▶ _Data shown_
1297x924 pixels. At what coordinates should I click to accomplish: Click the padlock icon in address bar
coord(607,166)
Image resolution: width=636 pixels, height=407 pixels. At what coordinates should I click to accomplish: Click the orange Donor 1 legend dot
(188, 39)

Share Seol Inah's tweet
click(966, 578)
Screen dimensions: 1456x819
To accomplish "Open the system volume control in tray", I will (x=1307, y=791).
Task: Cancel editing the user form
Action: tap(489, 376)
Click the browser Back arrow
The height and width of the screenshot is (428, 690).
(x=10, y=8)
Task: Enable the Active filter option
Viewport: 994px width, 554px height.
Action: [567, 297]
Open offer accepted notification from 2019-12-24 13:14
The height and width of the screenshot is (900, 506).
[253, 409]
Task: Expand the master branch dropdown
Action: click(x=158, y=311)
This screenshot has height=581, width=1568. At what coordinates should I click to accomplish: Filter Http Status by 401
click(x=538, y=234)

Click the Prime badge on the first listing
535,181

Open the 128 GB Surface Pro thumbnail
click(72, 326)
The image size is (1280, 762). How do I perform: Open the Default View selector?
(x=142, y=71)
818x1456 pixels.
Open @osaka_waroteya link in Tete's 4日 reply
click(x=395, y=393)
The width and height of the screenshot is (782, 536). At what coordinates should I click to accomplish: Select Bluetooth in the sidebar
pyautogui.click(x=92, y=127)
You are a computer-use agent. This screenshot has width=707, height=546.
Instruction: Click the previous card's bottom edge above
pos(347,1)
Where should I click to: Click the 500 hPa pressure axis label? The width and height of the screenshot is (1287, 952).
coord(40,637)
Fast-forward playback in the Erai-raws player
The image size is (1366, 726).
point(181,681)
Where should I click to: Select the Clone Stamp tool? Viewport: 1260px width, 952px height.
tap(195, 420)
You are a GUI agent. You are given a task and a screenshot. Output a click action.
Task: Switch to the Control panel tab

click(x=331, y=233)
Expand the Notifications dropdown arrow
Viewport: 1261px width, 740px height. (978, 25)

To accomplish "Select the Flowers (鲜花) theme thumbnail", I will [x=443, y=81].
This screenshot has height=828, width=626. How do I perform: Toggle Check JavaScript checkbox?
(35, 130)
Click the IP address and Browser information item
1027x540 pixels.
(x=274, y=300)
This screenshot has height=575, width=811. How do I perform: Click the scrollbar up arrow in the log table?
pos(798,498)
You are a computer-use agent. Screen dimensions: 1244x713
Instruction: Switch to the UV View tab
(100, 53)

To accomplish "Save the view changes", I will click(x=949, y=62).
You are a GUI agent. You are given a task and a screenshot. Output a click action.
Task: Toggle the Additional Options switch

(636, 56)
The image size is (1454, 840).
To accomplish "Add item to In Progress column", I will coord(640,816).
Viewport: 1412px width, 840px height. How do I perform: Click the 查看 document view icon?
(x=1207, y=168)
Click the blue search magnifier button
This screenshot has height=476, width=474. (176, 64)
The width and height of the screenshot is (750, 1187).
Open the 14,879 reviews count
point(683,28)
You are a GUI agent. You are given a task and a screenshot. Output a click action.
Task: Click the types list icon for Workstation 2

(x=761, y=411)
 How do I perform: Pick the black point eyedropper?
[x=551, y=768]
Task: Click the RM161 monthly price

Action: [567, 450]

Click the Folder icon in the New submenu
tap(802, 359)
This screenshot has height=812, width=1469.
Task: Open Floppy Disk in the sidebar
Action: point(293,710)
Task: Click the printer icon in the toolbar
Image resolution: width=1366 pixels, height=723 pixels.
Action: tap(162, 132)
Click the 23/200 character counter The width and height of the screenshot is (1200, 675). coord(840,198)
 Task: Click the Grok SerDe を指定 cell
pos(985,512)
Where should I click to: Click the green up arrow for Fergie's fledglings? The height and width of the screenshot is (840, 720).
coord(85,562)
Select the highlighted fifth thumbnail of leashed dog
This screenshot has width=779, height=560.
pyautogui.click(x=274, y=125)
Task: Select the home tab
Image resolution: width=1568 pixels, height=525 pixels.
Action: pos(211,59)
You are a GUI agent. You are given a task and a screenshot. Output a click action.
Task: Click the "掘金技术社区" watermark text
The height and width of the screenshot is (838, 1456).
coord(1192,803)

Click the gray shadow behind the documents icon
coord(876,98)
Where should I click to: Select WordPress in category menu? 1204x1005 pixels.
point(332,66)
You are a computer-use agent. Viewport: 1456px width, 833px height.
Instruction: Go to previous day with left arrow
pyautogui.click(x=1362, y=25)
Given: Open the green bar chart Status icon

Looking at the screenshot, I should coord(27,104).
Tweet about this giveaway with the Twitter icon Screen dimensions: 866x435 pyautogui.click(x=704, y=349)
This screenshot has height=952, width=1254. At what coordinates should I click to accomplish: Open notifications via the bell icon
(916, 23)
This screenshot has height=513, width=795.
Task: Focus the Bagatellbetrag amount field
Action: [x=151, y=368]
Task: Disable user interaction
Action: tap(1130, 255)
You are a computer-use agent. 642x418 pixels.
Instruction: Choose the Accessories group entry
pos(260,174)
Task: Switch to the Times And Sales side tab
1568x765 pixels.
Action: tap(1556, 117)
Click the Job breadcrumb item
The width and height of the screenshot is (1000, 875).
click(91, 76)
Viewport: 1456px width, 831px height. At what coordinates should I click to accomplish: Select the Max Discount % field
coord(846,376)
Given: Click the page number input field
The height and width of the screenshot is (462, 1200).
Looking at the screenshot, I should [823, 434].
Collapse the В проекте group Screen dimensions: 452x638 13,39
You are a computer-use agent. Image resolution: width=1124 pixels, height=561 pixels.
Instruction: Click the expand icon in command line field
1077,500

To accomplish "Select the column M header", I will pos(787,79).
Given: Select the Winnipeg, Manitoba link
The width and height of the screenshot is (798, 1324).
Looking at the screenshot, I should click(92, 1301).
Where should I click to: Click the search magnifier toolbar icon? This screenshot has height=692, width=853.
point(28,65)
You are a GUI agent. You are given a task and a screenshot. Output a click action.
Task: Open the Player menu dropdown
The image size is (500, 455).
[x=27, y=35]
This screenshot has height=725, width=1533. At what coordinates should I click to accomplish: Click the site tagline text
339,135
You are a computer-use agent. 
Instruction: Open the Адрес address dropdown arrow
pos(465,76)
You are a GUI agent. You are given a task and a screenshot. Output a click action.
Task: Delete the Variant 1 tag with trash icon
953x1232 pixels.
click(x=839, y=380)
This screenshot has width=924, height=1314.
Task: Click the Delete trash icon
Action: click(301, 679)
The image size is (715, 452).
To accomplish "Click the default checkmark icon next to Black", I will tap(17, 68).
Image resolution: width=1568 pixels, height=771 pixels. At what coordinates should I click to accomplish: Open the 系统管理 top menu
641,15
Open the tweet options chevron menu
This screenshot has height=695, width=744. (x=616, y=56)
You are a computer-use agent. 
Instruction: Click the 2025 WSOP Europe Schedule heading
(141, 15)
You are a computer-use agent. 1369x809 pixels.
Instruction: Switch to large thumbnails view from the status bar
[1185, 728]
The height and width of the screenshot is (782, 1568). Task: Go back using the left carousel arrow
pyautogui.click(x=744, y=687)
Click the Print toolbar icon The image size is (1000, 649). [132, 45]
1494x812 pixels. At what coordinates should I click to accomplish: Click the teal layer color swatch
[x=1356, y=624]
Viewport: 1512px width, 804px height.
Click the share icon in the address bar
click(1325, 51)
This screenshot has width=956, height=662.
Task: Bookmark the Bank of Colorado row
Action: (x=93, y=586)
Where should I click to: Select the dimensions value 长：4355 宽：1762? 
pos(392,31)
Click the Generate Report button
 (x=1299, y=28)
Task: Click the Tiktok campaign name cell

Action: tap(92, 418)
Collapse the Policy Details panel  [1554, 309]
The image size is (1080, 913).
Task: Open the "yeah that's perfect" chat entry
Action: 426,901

▶ _Description of the task_
Retype all of the items above without changing a single character.

▶ _Finished task_
1297x924 pixels. At what coordinates should I click to accomplish: Click the padlock icon in address bar
coord(607,166)
Image resolution: width=636 pixels, height=407 pixels. At what coordinates should I click to accomplish: Click the orange Donor 1 legend dot
(188, 39)

Share Seol Inah's tweet
click(966, 578)
Screen dimensions: 1456x819
To accomplish "Open the system volume control in tray", I will (x=1307, y=791).
Task: Cancel editing the user form
Action: tap(489, 376)
Click the browser Back arrow
The height and width of the screenshot is (428, 690).
(x=10, y=8)
Task: Enable the Active filter option
Viewport: 994px width, 554px height.
Action: [567, 297]
Open offer accepted notification from 2019-12-24 13:14
The height and width of the screenshot is (900, 506).
[253, 409]
Task: Expand the master branch dropdown
Action: click(x=158, y=311)
This screenshot has height=581, width=1568. At what coordinates should I click to accomplish: Filter Http Status by 401
click(x=538, y=234)

Click the Prime badge on the first listing
535,181

Open the 128 GB Surface Pro thumbnail
click(72, 326)
The image size is (1280, 762). How do I perform: Open the Default View selector?
(x=142, y=71)
818x1456 pixels.
Open @osaka_waroteya link in Tete's 4日 reply
click(x=395, y=393)
The width and height of the screenshot is (782, 536). At what coordinates should I click to accomplish: Select Bluetooth in the sidebar
pyautogui.click(x=92, y=127)
You are a computer-use agent. This screenshot has width=707, height=546.
Instruction: Click the previous card's bottom edge above
pos(347,1)
Where should I click to: Click the 500 hPa pressure axis label? The width and height of the screenshot is (1287, 952).
coord(40,637)
Fast-forward playback in the Erai-raws player
The image size is (1366, 726).
point(181,681)
Where should I click to: Select the Clone Stamp tool? Viewport: 1260px width, 952px height.
tap(195, 420)
You are a GUI agent. You are given a task and a screenshot. Output a click action.
Task: Switch to the Control panel tab

click(x=331, y=233)
Expand the Notifications dropdown arrow
Viewport: 1261px width, 740px height. (978, 25)

To accomplish "Select the Flowers (鲜花) theme thumbnail", I will [x=443, y=81].
This screenshot has height=828, width=626. How do I perform: Toggle Check JavaScript checkbox?
(35, 130)
Click the IP address and Browser information item
1027x540 pixels.
(x=274, y=300)
This screenshot has height=575, width=811. How do I perform: Click the scrollbar up arrow in the log table?
pos(798,498)
You are a computer-use agent. Screen dimensions: 1244x713
Instruction: Switch to the UV View tab
(100, 53)

To accomplish "Save the view changes", I will click(x=949, y=62).
You are a GUI agent. You are given a task and a screenshot. Output a click action.
Task: Toggle the Additional Options switch

(636, 56)
The image size is (1454, 840).
To accomplish "Add item to In Progress column", I will coord(640,816).
Viewport: 1412px width, 840px height. How do I perform: Click the 查看 document view icon?
(x=1207, y=168)
Click the blue search magnifier button
This screenshot has height=476, width=474. (176, 64)
The width and height of the screenshot is (750, 1187).
Open the 14,879 reviews count
point(683,28)
You are a GUI agent. You are given a task and a screenshot. Output a click action.
Task: Click the types list icon for Workstation 2

(x=761, y=411)
 How do I perform: Pick the black point eyedropper?
[x=551, y=768]
Task: Click the RM161 monthly price

Action: [567, 450]

Click the Folder icon in the New submenu
tap(802, 359)
This screenshot has height=812, width=1469.
Task: Open Floppy Disk in the sidebar
Action: point(293,710)
Task: Click the printer icon in the toolbar
Image resolution: width=1366 pixels, height=723 pixels.
Action: tap(162, 132)
Click the 23/200 character counter The width and height of the screenshot is (1200, 675). coord(840,198)
 Task: Click the Grok SerDe を指定 cell
pos(985,512)
Where should I click to: Click the green up arrow for Fergie's fledglings? The height and width of the screenshot is (840, 720).
coord(85,562)
Select the highlighted fifth thumbnail of leashed dog
This screenshot has width=779, height=560.
pyautogui.click(x=274, y=125)
Task: Select the home tab
Image resolution: width=1568 pixels, height=525 pixels.
Action: pos(211,59)
You are a GUI agent. You are given a task and a screenshot. Output a click action.
Task: Click the "掘金技术社区" watermark text
The height and width of the screenshot is (838, 1456).
coord(1192,803)

Click the gray shadow behind the documents icon
coord(876,98)
Where should I click to: Select WordPress in category menu? 1204x1005 pixels.
point(332,66)
You are a computer-use agent. Viewport: 1456px width, 833px height.
Instruction: Go to previous day with left arrow
pyautogui.click(x=1362, y=25)
Given: Open the green bar chart Status icon

Looking at the screenshot, I should coord(27,104).
Tweet about this giveaway with the Twitter icon Screen dimensions: 866x435 pyautogui.click(x=704, y=349)
This screenshot has height=952, width=1254. At what coordinates should I click to accomplish: Open notifications via the bell icon
(916, 23)
This screenshot has height=513, width=795.
Task: Focus the Bagatellbetrag amount field
Action: [x=151, y=368]
Task: Disable user interaction
Action: tap(1130, 255)
You are a computer-use agent. 642x418 pixels.
Instruction: Choose the Accessories group entry
pos(260,174)
Task: Switch to the Times And Sales side tab
1568x765 pixels.
Action: tap(1556, 117)
Click the Job breadcrumb item
The width and height of the screenshot is (1000, 875).
click(91, 76)
Viewport: 1456px width, 831px height. At what coordinates should I click to accomplish: Select the Max Discount % field
coord(846,376)
Given: Click the page number input field
The height and width of the screenshot is (462, 1200).
Looking at the screenshot, I should [823, 434].
Collapse the В проекте group Screen dimensions: 452x638 13,39
You are a computer-use agent. Image resolution: width=1124 pixels, height=561 pixels.
Instruction: Click the expand icon in command line field
1077,500

To accomplish "Select the column M header", I will pos(787,79).
Given: Select the Winnipeg, Manitoba link
The width and height of the screenshot is (798, 1324).
Looking at the screenshot, I should click(92, 1301).
Where should I click to: Click the search magnifier toolbar icon? This screenshot has height=692, width=853.
point(28,65)
You are a GUI agent. You are given a task and a screenshot. Output a click action.
Task: Open the Player menu dropdown
The image size is (500, 455).
[x=27, y=35]
This screenshot has height=725, width=1533. At what coordinates should I click to accomplish: Click the site tagline text
339,135
You are a computer-use agent. 
Instruction: Open the Адрес address dropdown arrow
pos(465,76)
You are a GUI agent. You are given a task and a screenshot. Output a click action.
Task: Delete the Variant 1 tag with trash icon
953x1232 pixels.
click(x=839, y=380)
This screenshot has width=924, height=1314.
Task: Click the Delete trash icon
Action: click(301, 679)
The image size is (715, 452).
To accomplish "Click the default checkmark icon next to Black", I will tap(17, 68).
Image resolution: width=1568 pixels, height=771 pixels. At what coordinates should I click to accomplish: Open the 系统管理 top menu
641,15
Open the tweet options chevron menu
This screenshot has height=695, width=744. (x=616, y=56)
You are a computer-use agent. 
Instruction: Click the 2025 WSOP Europe Schedule heading
(141, 15)
You are a computer-use agent. 1369x809 pixels.
Instruction: Switch to large thumbnails view from the status bar
[1185, 728]
The height and width of the screenshot is (782, 1568). Task: Go back using the left carousel arrow
pyautogui.click(x=744, y=687)
Click the Print toolbar icon The image size is (1000, 649). [132, 45]
1494x812 pixels. At what coordinates should I click to accomplish: Click the teal layer color swatch
[x=1356, y=624]
Viewport: 1512px width, 804px height.
Click the share icon in the address bar
click(1325, 51)
This screenshot has width=956, height=662.
Task: Bookmark the Bank of Colorado row
Action: (x=93, y=586)
Where should I click to: Select the dimensions value 长：4355 宽：1762? 
pos(392,31)
Click the Generate Report button
 (x=1299, y=28)
Task: Click the Tiktok campaign name cell

Action: tap(92, 418)
Collapse the Policy Details panel  [1554, 309]
The image size is (1080, 913).
Task: Open the "yeah that's perfect" chat entry
Action: 426,901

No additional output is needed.